** start of Data lines **
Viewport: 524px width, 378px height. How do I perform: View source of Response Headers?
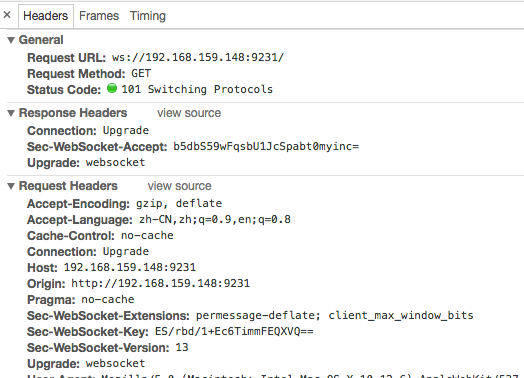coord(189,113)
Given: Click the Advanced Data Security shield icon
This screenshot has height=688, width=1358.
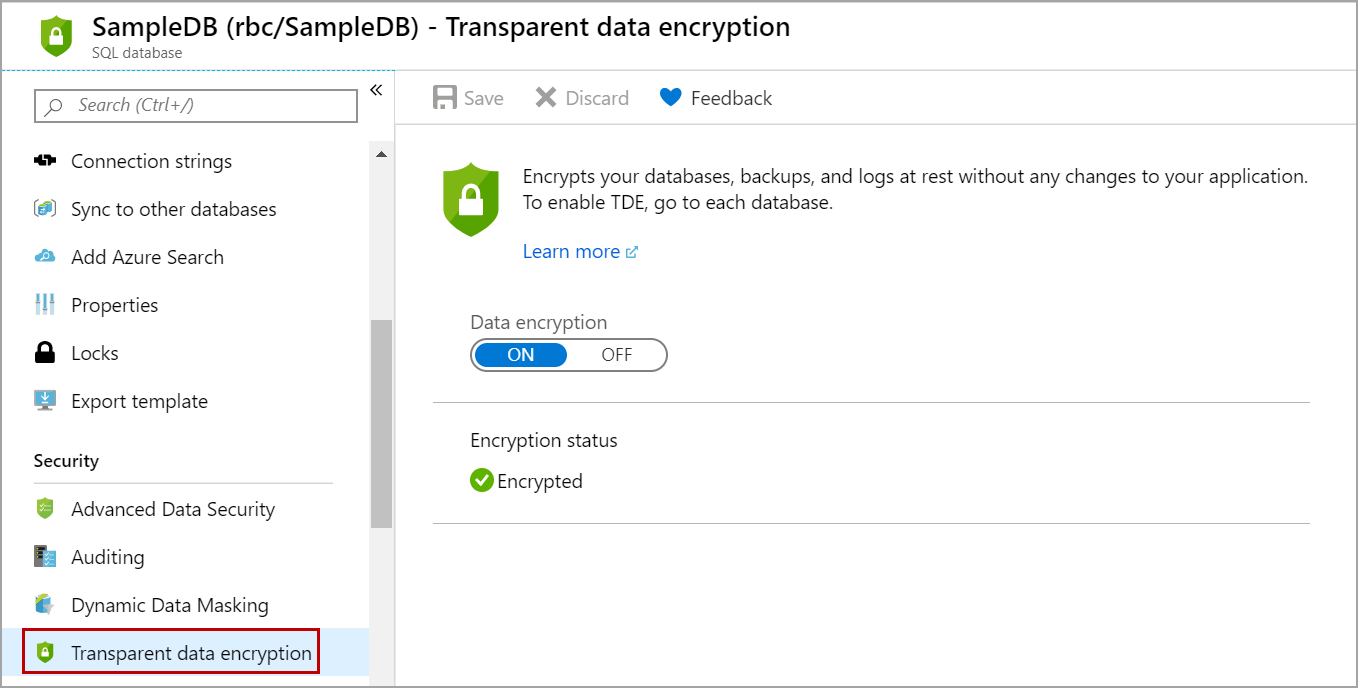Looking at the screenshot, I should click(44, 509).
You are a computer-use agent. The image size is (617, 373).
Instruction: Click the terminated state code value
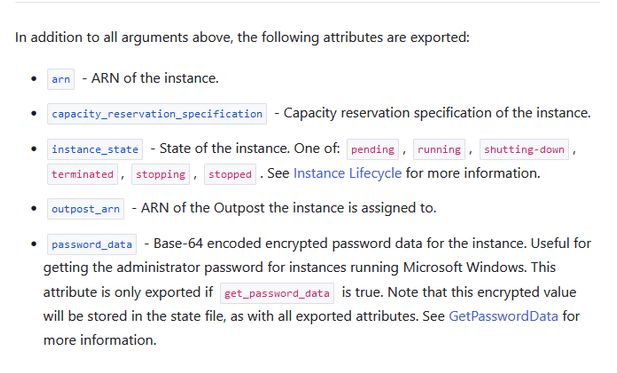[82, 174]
** end of Data lines **
* **Instruction**
Render the material above as a Markdown table with the columns "No." and "Text", giving each line its own numbered row, omitting blank lines, and leaving the pictures out.

* **Answer to the problem**
| No. | Text |
|---|---|
| 1 | Viewport: 524px width, 378px height. How do I perform: View source of Response Headers? |
| 2 | coord(189,113) |
| 3 | Given: Click the Advanced Data Security shield icon |
| 4 | This screenshot has height=688, width=1358. |
| 5 | Looking at the screenshot, I should click(44, 509). |
| 6 | You are a computer-use agent. The image size is (617, 373). |
| 7 | Instruction: Click the terminated state code value |
| 8 | [82, 174] |